**PROBLEM STATEMENT:** Find the string "agent" in the records and copy each line where it occurs.

**RECORD SET:**
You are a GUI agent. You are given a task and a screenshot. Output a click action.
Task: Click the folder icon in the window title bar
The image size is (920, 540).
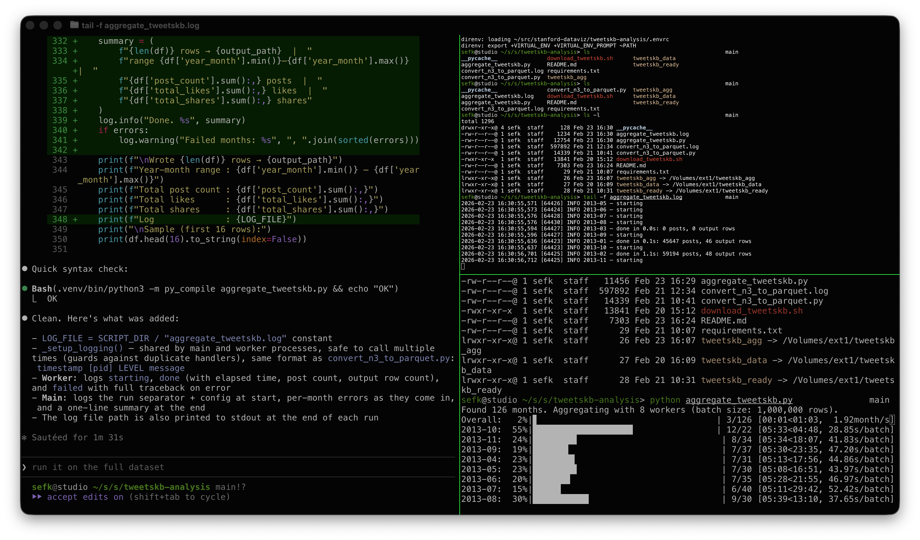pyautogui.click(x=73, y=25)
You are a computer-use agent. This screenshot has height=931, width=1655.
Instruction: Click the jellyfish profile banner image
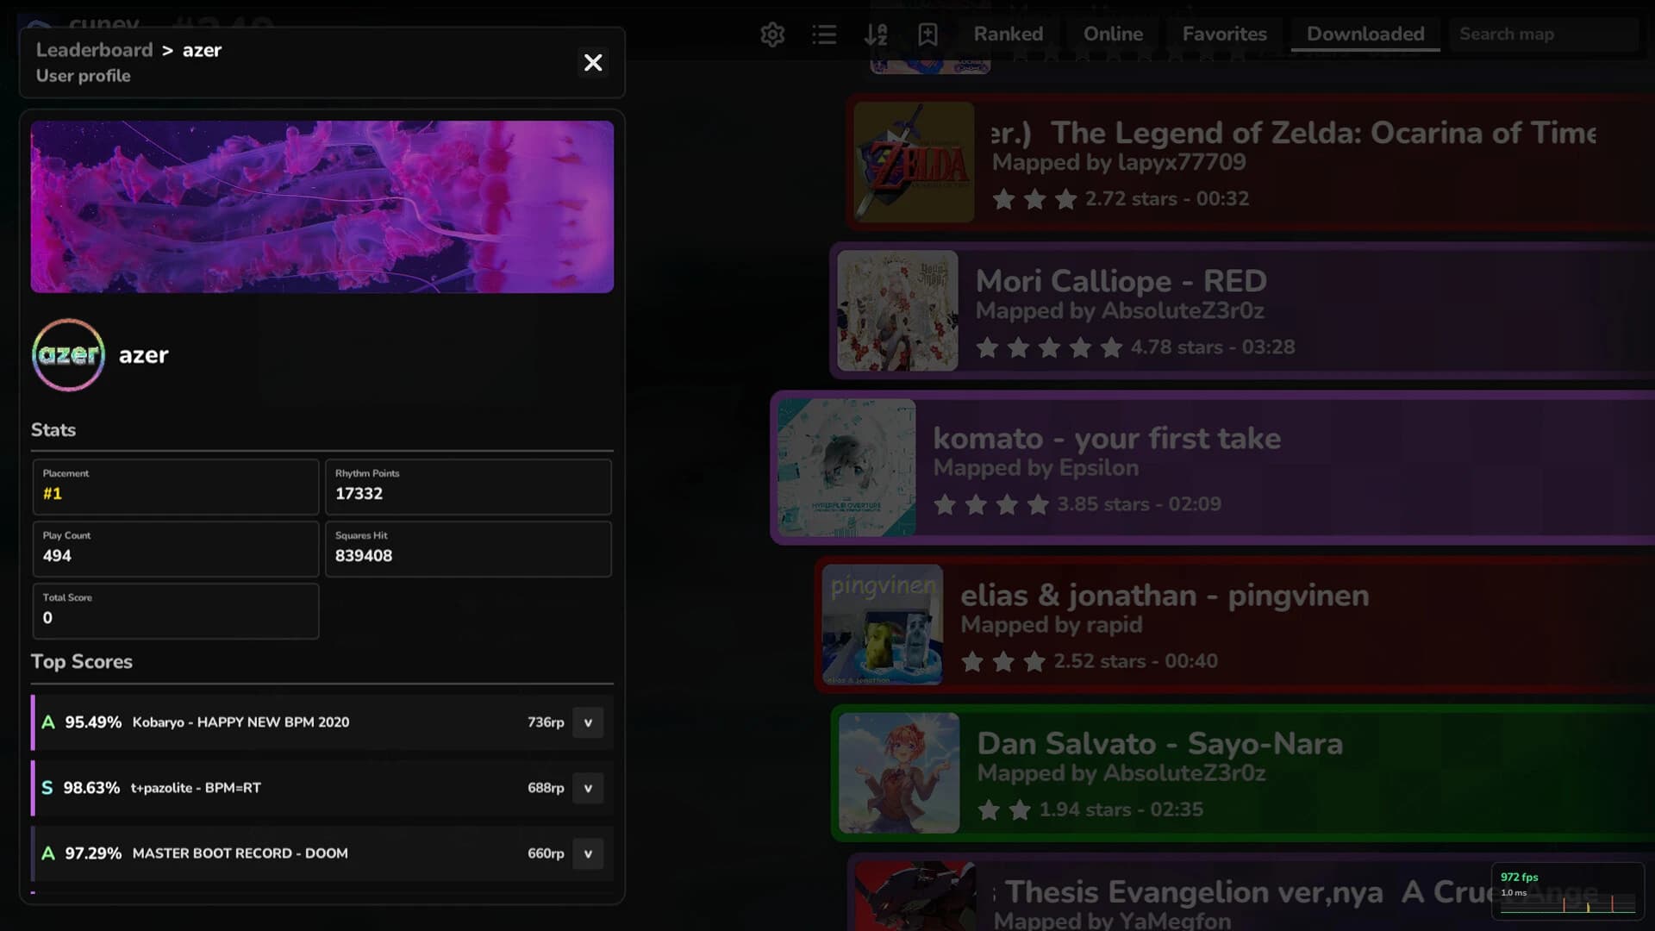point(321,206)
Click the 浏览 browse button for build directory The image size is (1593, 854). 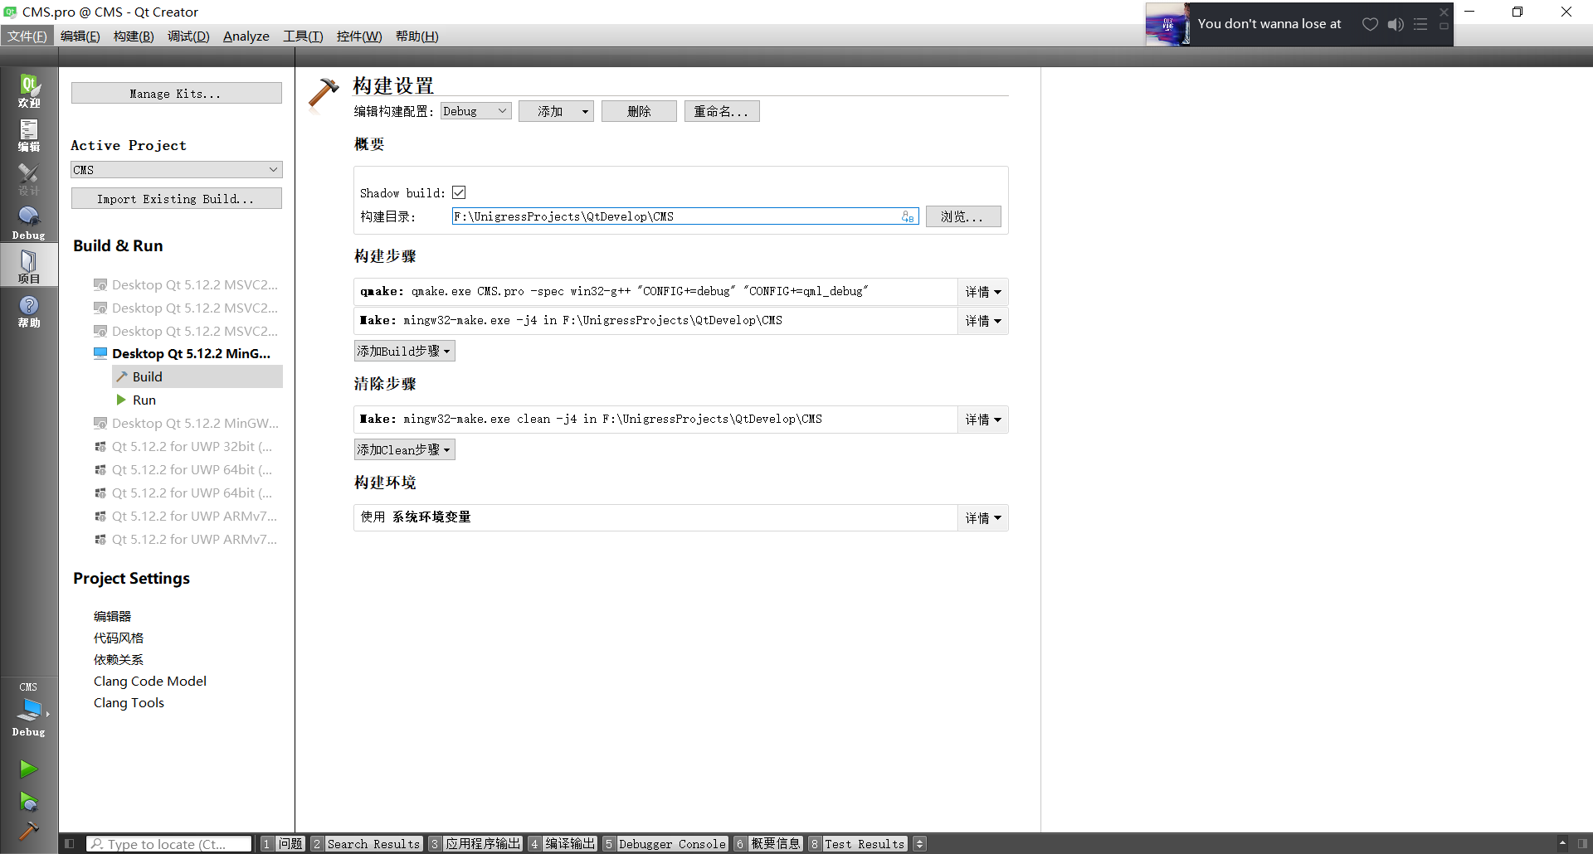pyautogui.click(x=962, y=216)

...

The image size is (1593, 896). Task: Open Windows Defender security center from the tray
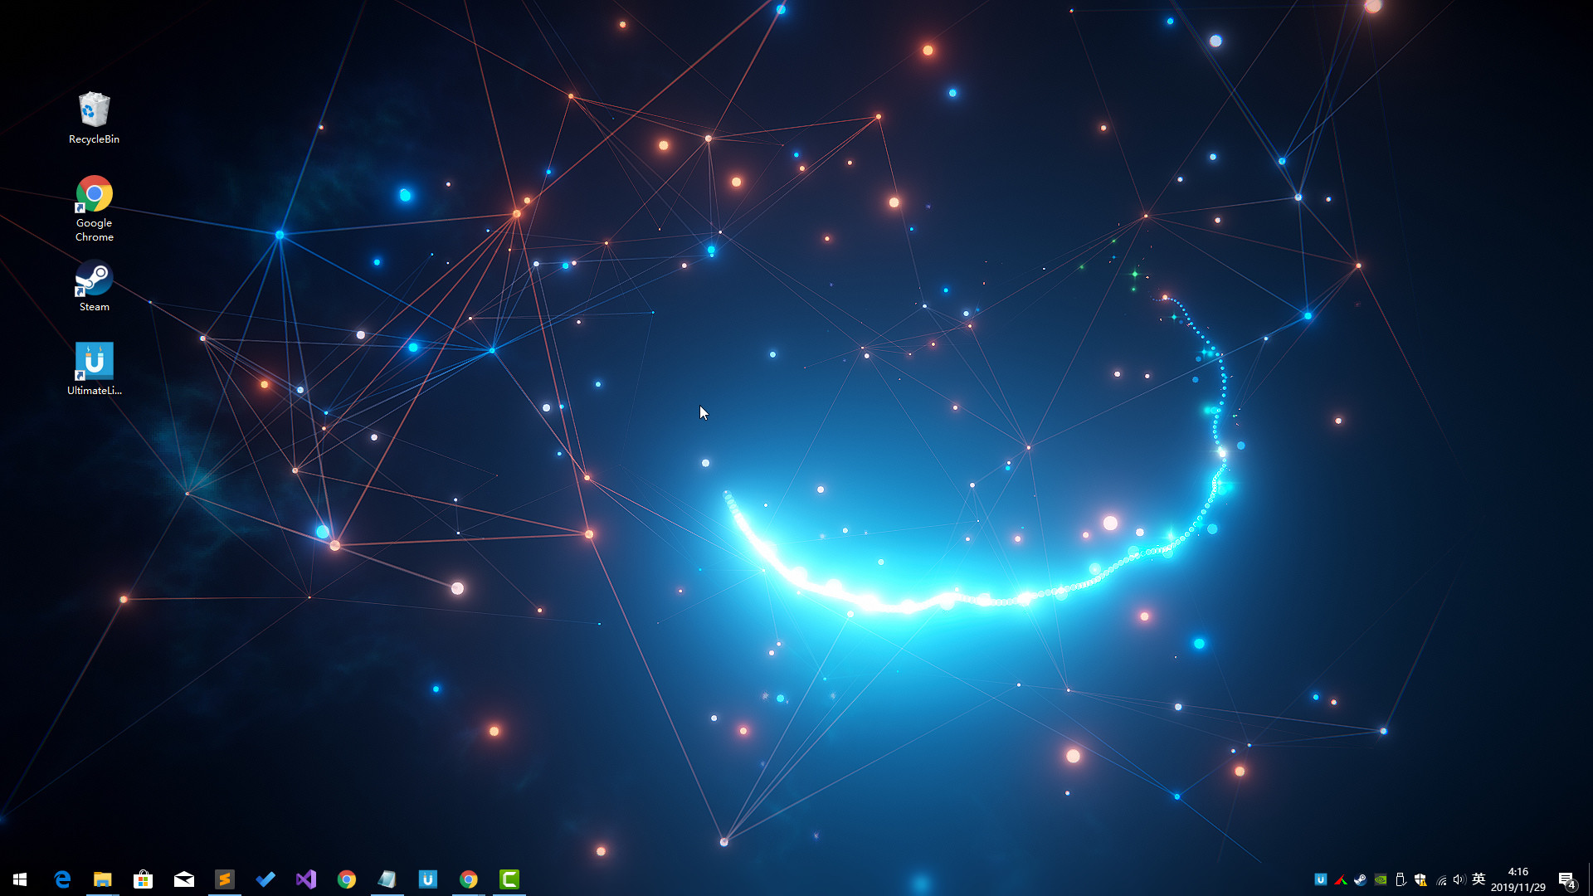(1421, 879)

**TASK RESPONSE:**
You are a GUI agent. You are given a task and a screenshot. Output a click action.
You are a computer-use agent. This screenshot has height=931, width=1655.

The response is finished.